Open process, closed format

Every node carries a universal natural-language text in addition to its typed fields. So:

  • Open process — you author prose first; the text is the human- and LLM-readable surface, and it is what full-text search indexes.
  • Closed format — the kinds and signatures are closed enough that a machine can traverse and validate the graph.

You get both: write naturally, and still get a typed, queryable structure.

Enforcement: soft in the service, cheap-hard in the database

Validation is split on purpose:

  • Soft, in the service. validate_node / validate_edge enforce the full typed shape — known kind, non-empty text, required fields present, declared fields matching their type, enum choices, and edge endpoints inside the signature.
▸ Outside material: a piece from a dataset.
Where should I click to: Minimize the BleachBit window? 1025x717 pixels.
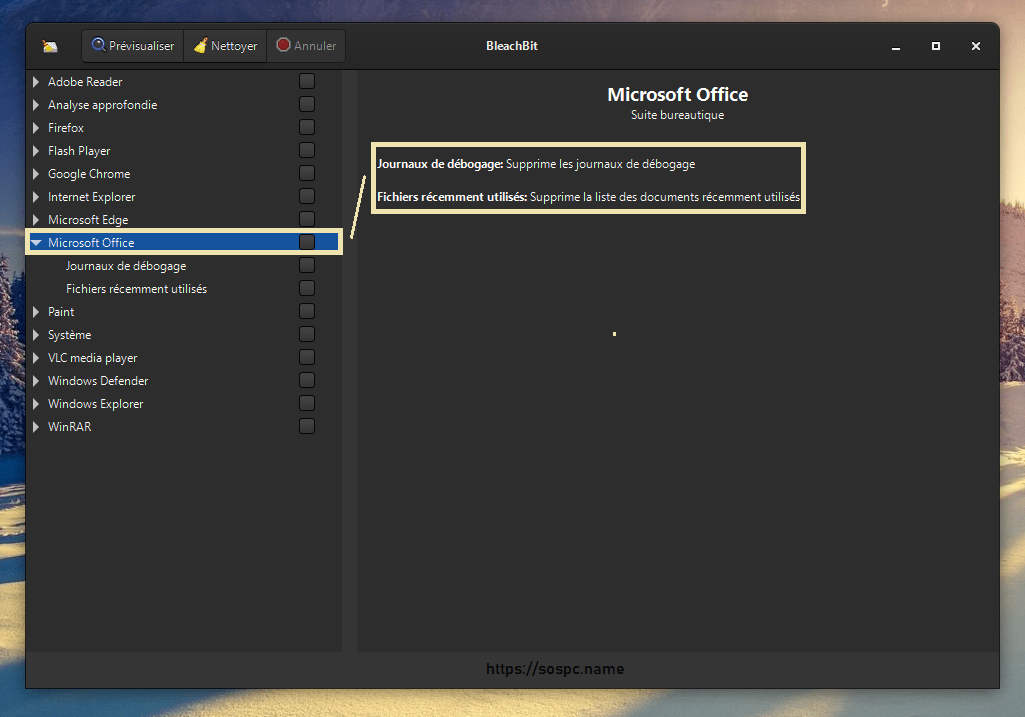896,46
A violation raises a ValidationError. Undeclared payload keys are allowed, so the format stays forward-compatible.
  • Cheap-hard, in the database. schema.sql enforces only the universal invariants that are free to check: the kind foreign keys, CHECK (data ? 'text') on every node, the endpoint foreign keys with ON DELETE CASCADE, and CHECK (from_uuid <> to_uuid) (no self-edges). The endpoint-kind signatures are not enforced in SQL — that stays in the service.

Retrieval

Two primitives, both over the uniform tables:

  • Search — Postgres full-text (plainto_tsquery('english'), AND of terms) over each node's text, ranked by ts_rank, with an optional kind filter.
  • Expand — a recursive CTE walks directed edges outward from a seed set up to depth hops, optionally restricted to given edge kinds, then loads every node touched. The serialised subgraph is the context payload a client (or an agent) reads back.

There are no embeddings — no vector column, no embeddings table. Vector / hybrid retrieval is a deferred design target, not a current feature.

What is deliberately out of scope

nodum keeps to the typed full-text + graph feature set. Deferred (not built): embeddings (pgvector / hybrid retrieval), an LLM "gardener", contradiction reasoning, reranking, multi-user accounts / roles (access is a single shared main password — see Authentication), and runtime-editable kinds.